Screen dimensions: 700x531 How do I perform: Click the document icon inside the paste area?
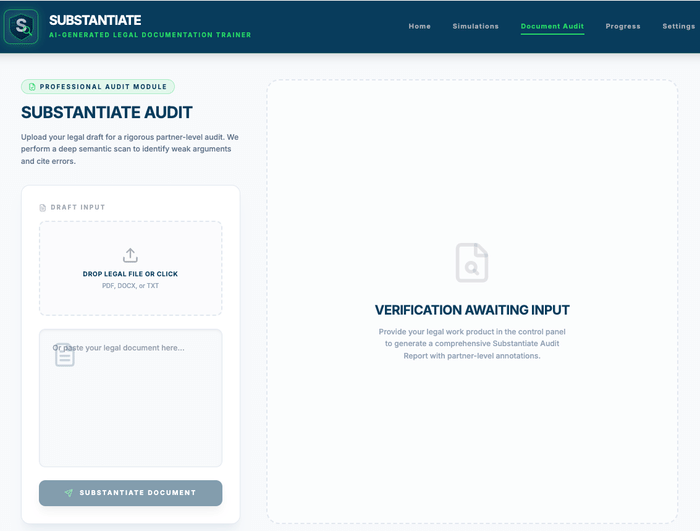65,354
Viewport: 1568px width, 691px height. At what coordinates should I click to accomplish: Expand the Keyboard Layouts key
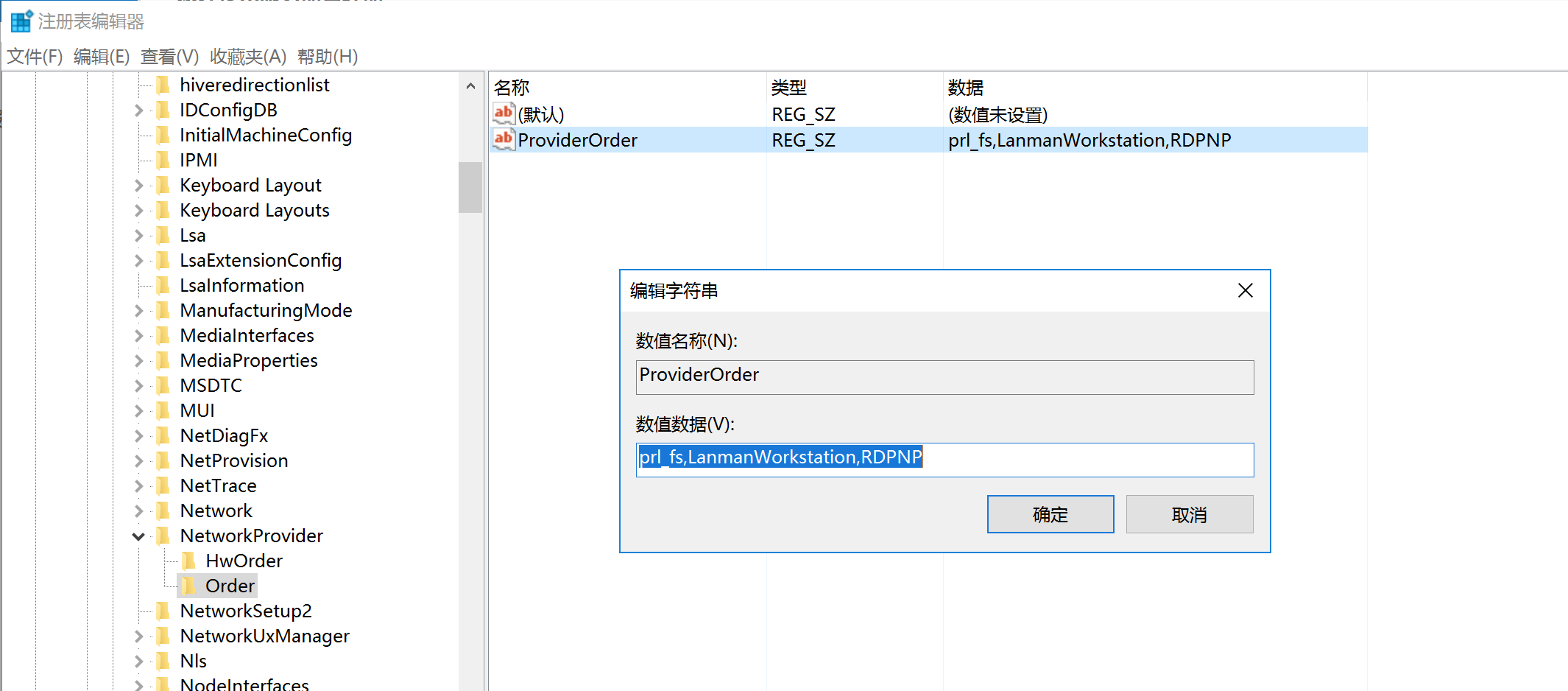(138, 211)
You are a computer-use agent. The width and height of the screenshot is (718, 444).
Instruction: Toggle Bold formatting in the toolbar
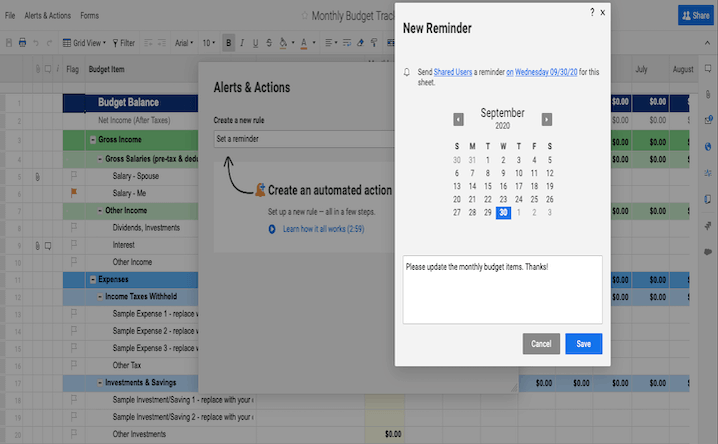(229, 43)
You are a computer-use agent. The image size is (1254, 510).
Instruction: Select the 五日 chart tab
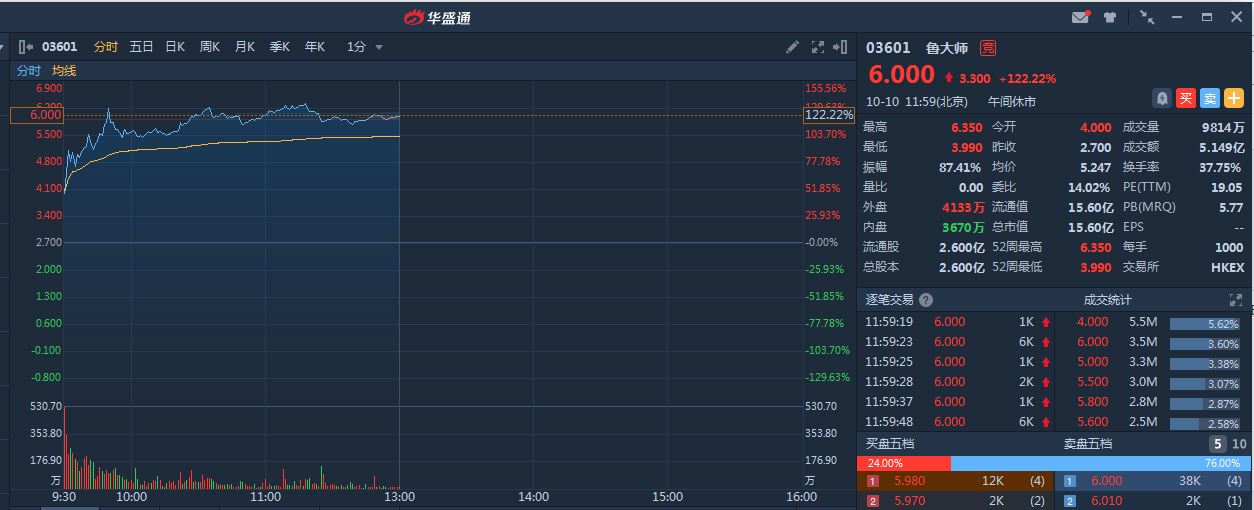[x=141, y=47]

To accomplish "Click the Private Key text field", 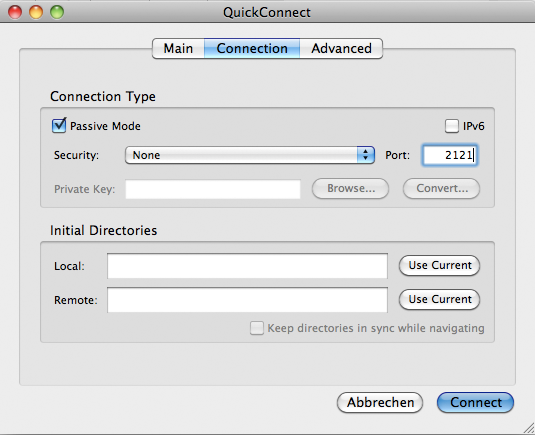I will pyautogui.click(x=213, y=189).
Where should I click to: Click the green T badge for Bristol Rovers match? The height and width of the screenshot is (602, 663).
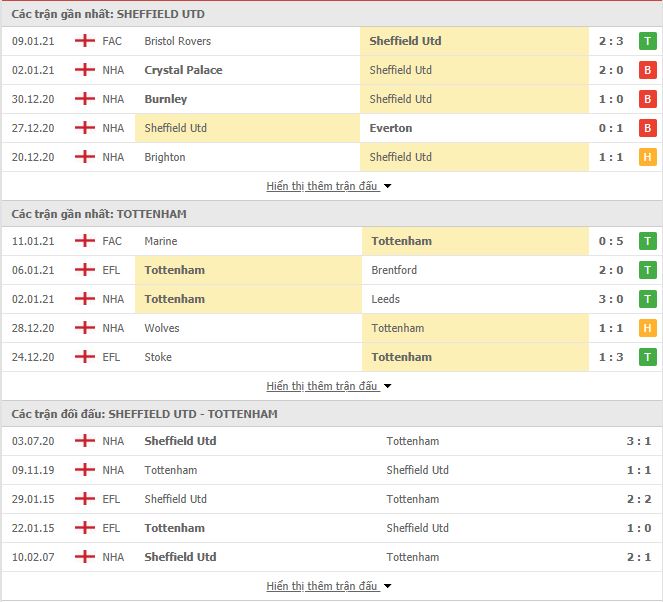[x=647, y=41]
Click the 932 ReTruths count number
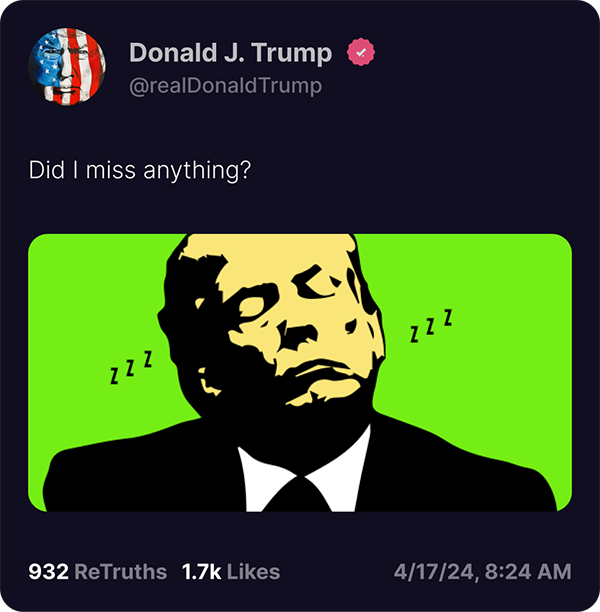Screen dimensions: 600x612 coord(48,572)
::::::
Count of lines that include "agent" in the records above: write that value only.

2